**WORK TO BE COMPLETED**
Give a verbatim repeat of the lines that run from the line containing "This screenshot has width=2576, height=810." to the end of the data below.

--

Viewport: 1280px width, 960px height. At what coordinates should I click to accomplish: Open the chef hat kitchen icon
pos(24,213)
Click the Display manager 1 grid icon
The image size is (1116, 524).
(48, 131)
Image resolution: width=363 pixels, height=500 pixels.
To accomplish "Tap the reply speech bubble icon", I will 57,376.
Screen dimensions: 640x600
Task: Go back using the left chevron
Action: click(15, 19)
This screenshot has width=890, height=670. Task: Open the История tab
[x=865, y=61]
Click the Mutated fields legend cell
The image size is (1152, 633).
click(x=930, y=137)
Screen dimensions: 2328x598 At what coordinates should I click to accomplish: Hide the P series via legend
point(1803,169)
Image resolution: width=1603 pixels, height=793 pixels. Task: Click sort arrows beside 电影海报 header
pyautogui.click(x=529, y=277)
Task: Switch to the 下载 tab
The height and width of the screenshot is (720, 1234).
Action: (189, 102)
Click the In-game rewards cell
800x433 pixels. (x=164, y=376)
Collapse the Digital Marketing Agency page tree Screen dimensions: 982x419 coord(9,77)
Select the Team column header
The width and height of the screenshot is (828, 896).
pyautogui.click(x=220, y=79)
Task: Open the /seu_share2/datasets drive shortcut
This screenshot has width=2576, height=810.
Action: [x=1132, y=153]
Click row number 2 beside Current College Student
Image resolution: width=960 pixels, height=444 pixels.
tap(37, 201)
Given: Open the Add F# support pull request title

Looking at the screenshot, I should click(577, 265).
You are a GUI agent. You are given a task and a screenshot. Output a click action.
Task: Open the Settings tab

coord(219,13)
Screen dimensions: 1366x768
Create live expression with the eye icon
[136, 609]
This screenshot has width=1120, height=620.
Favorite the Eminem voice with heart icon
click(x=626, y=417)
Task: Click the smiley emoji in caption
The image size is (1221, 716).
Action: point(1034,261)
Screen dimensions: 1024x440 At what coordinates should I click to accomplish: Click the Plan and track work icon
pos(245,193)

--

**THE COMPLETED TASK**
This screenshot has width=2576, height=810.
Action: [x=1132, y=153]
Click row number 2 beside Current College Student
Image resolution: width=960 pixels, height=444 pixels.
tap(37, 201)
Given: Open the Add F# support pull request title

Looking at the screenshot, I should click(577, 265).
You are a GUI agent. You are given a task and a screenshot. Output a click action.
Task: Open the Settings tab

coord(219,13)
Screen dimensions: 1366x768
Create live expression with the eye icon
[136, 609]
This screenshot has width=1120, height=620.
Favorite the Eminem voice with heart icon
click(x=626, y=417)
Task: Click the smiley emoji in caption
The image size is (1221, 716).
Action: point(1034,261)
Screen dimensions: 1024x440 At what coordinates should I click to accomplish: Click the Plan and track work icon
pos(245,193)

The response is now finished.